We have the most beautiful shrub in our backyard. It blooms in early spring and produces fragrant deep purple blossoms that change color on the vine to lilac and then to white, before dropping off. At any given time, all three of the colors are on full display – which is why the shrub is called “Yesterday, Today and Tomorrow” (or “Brunfelsia Pauciflora” for you real gardeners).
Unlike most flowering plants, the blooms on this shrub don’t wilt or change shape as their colors fade. They retain their full shape and size – and just lose some of their purple pigment. Every day the bush looks different, because new buds are making a dramatic entrance in vivid purple, while yesterday’s blooms have transitioned to lilac and the formerly lilac-tinted blooms have turned white.
On their own, the individual blooms would not be so remarkable, but seeing all three colors – the present, the past and the future – opened up to the sun together against a backdrop of dark green foliage never ceases to take my breath away.

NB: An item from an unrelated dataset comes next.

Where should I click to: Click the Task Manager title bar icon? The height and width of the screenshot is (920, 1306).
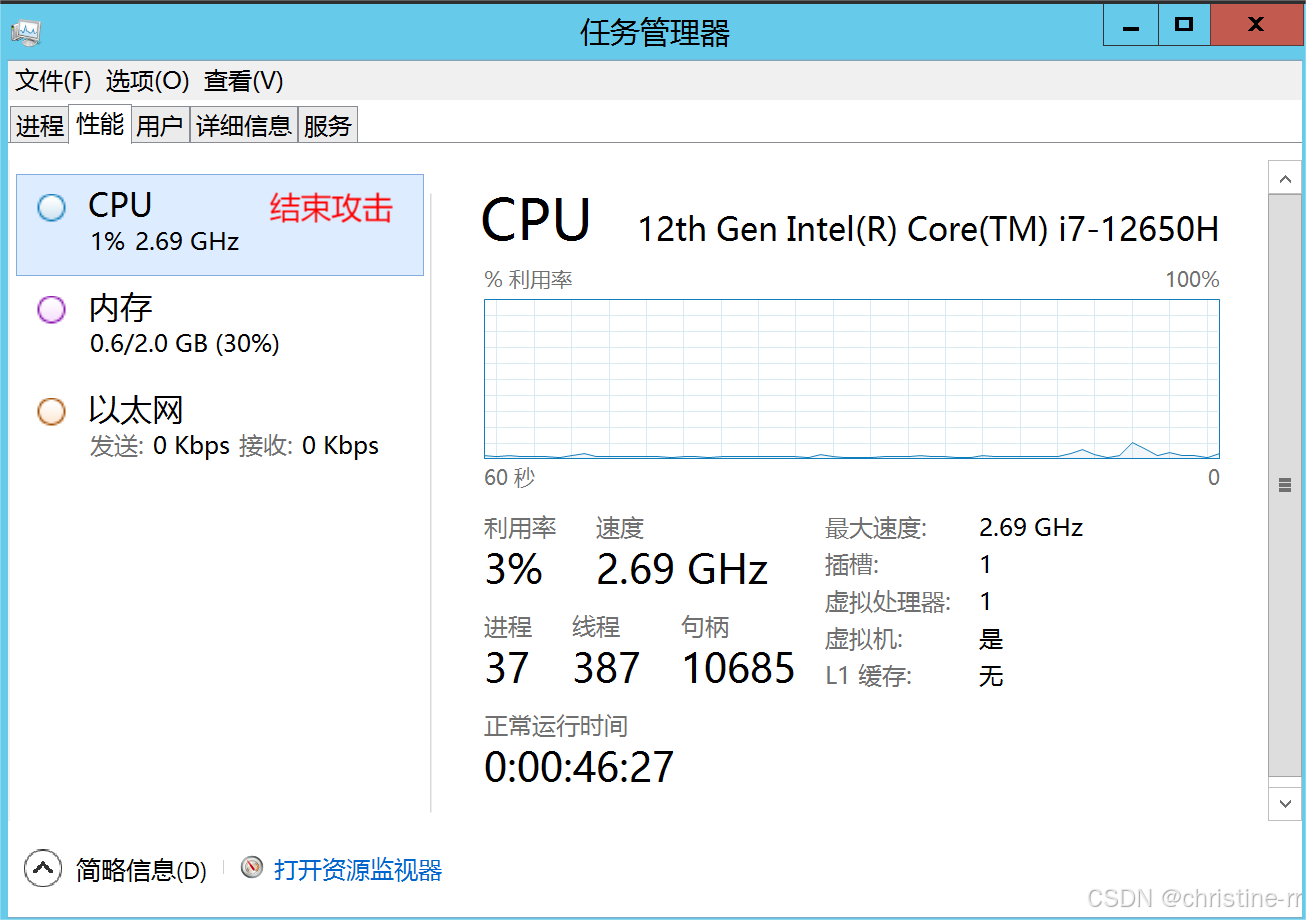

Well, it’s no longer early spring, and the last of the white blossoms have withered. The green leaves are still beautiful in their own way, but I will miss the pageant of color those blossoms have provided for the past several months.
Yesterday we were informed by a hospice nurse that my stepmother (whom I wrote about in my blog post, “A Time for Everything”) has transitioned to the “next phase”. She is 95 years old and is not in pain or distress, but she has been slowly declining since April. She is ready to move on, and has requested that no extraordinary measures be taken to prolong her life.
After the call from Hospice, I looked out at our “Yesterday, Today and Tomorrow” shrub and noticed there was a remnant of one withered white blossom still clinging to a branch. Its life cycle was ending, but that blossom had lived brilliantly in bright purple, then lilac, then white. A full and fragrant life, marked by phases that changed its color, but not its identity.

We found some old photos when we packed up my stepmother’s assisted living unit last week. My stepmom, my dad, my seven brothers and sisters, our spouses and children – 20, 30 and 40 years ago. The same people we are today, but over time, our deep purples have become lilac – and we are trying to hold off the transition to white (if only it was as simple as coloring my gray hair!) as long as we can.
Regardless of the phase of life we are currently navigating, I have found that every phase has its own beauty. And each phase is even more beautiful when it is viewed in the context of the whole – yesterday, today and tomorrow. Our youth, our middle years and our later years.
And even though I now have a Medicare card and am actively defending myself against CGI (the Cascade of Gerontological Indignities), I am still the same plant I was as a kid, as a college student, and as a parent.
Our yesterday’s inform our today’s and our tomorrow’s. So don’t hesitate to channel yesterday’s younger self and do something that makes you giggle or squeal like a little kid every once in a while! Or every day, if you can!

Teach us to number our days, that we may gain a heart of wisdom.”